Während sich draußen der Frühling ankündigt, hält auf den heimischen Leinwänden der Winter Einzug: Einen knappen Monat nach dem US-Start läuft Quentin Tarantinos frostiger Western „The Hateful Eight“ nun auch in Österreich an. Winterlich ist daran nicht nur das Setting, ein verschneiter Gebirgspass im Schatten der Rocky Mountains kurz nach dem Sezessionskrieg. Auch das Blut in den Adern des titelgebenden Figurenreigens, eines weidlich ungemütlichen Haufens durchtriebener Höllenhunde, ist von eisiger Temperatur.
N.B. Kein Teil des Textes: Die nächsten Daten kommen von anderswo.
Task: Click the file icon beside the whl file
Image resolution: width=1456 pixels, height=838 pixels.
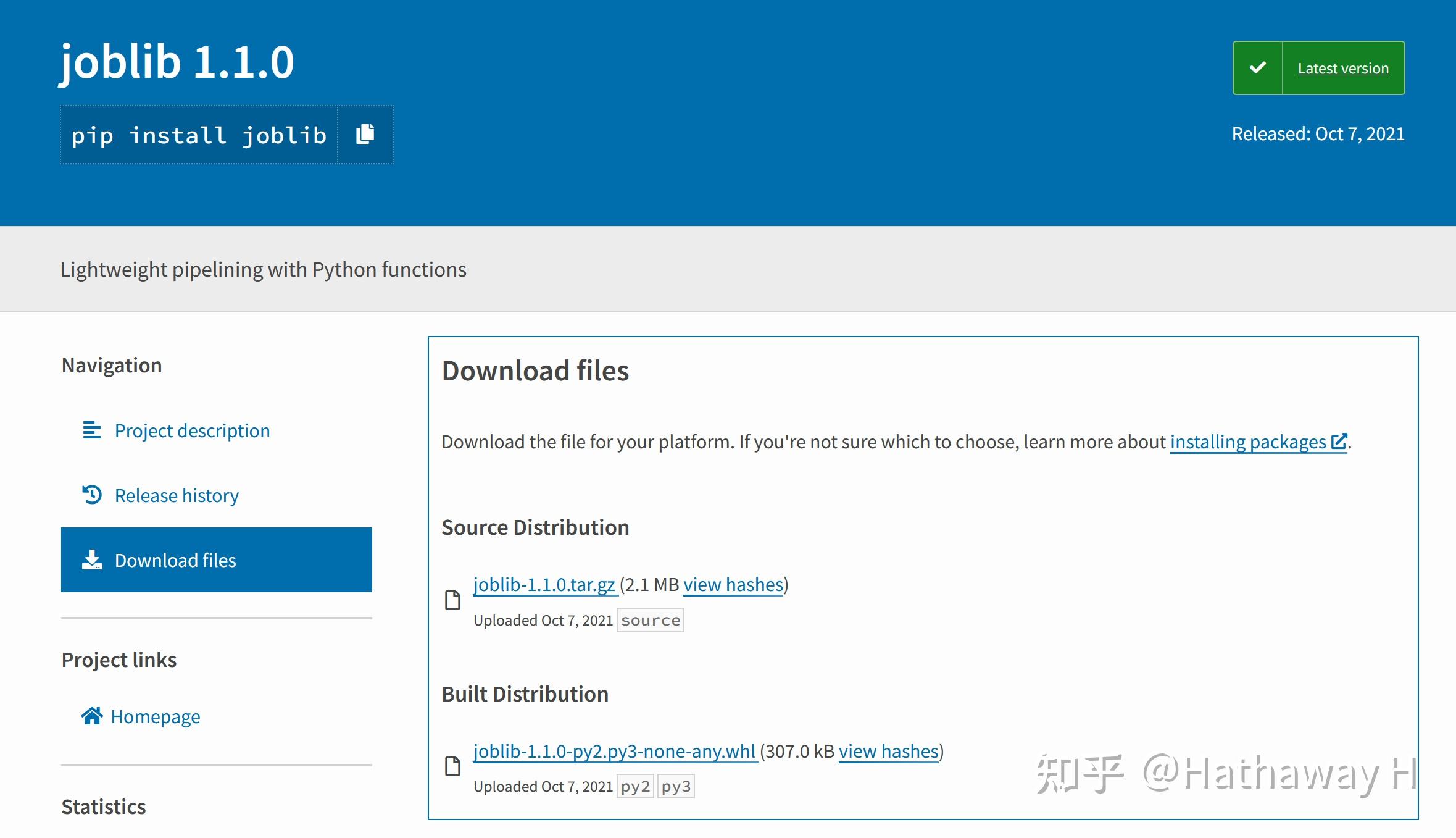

Zunächst sind es zwei: Ein nahender Sturm, ein kahles Land, die Kutsche wackelt im Schneegestöber. Darin sitzen der Kopfgeldjäger John Ruth (Kurt Russell mit ungepflegtem Franz-Joseph-Bart) und seine bissige Gefangene Daisy Domergue (Jennifer Jason Leigh), die im Städtchen Red Rock dem Galgen versprochen ist. Unterwegs gabeln sie widerwillig weitere Passagiere auf: Marquis Warren (Samuel L. Jackson), einen weltgewandten Kollegen Ruths, und den redseligen Südstaatler und Ex-Marodeur Chris Mannix (dringlich: Walton Goggins). Das Unwetter zwingt die Reisenden zum Halt in Minnies Kurzwarenladen, der einzigen Raststätte weit und breit. Dort finden sie statt der Wirtin eine Gruppe Unbekannter: den Cowboy Joe Gage (Michael Madsen), den Henker Oswaldo Mobray (Tim Roth, britischer als die Queen erlaubt), den zugeknöpften Mexikaner Bob (Demián Bichir) und den alternden Konföderiertengeneral Sanford Smithers (Bruce Dern). Dem Zuschauer ist ebenso klar wie den Ankömmlingen, dass etwas im Busch ist. Vor der Tür wüten die Winde, und im Schutz der Hütte nimmt ein Spiel auf Zeit, Leben und Tod seinen zunehmend blutigen Lauf.

Famoser Soundtrack

Der Titel von „The Hateful Eight“ – im Übrigen Tarantinos achte Regiearbeit – ist Programm. Sympathieträger muss man hier mit der Lupe suchen, und meint man einen gefunden zu haben, entpuppt er (oder sie) sich sogleich als Schurke oder Halunke, Sadist oder Rassist. Doch genau dieses Hütchenspiel der Charaktere und Beweggründe im moralischen Vakuum macht den Reiz des Films aus. Einerseits ist es die ansehnlichste Arbeit des Kultregisseurs (gedreht auf 70-mm-Film im breitesten Format aller Zeiten, in ausgewählten Kinos präsentiert als opulentes „Roadshow“-Event mit Ouvertüre und Zwischenakt, länger als alle bisherigen Tarantino-Filme) – aber aufgrund der hermetischen Einheit von Ort und Handlung auch dessen kompaktestes Genrestück nach „Reservoir Dogs“. Ein naheliegender (und durchaus beabsichtigter) Referenzpunkt ist John Carpenters antarktischer Horrorklassiker „The Thing“.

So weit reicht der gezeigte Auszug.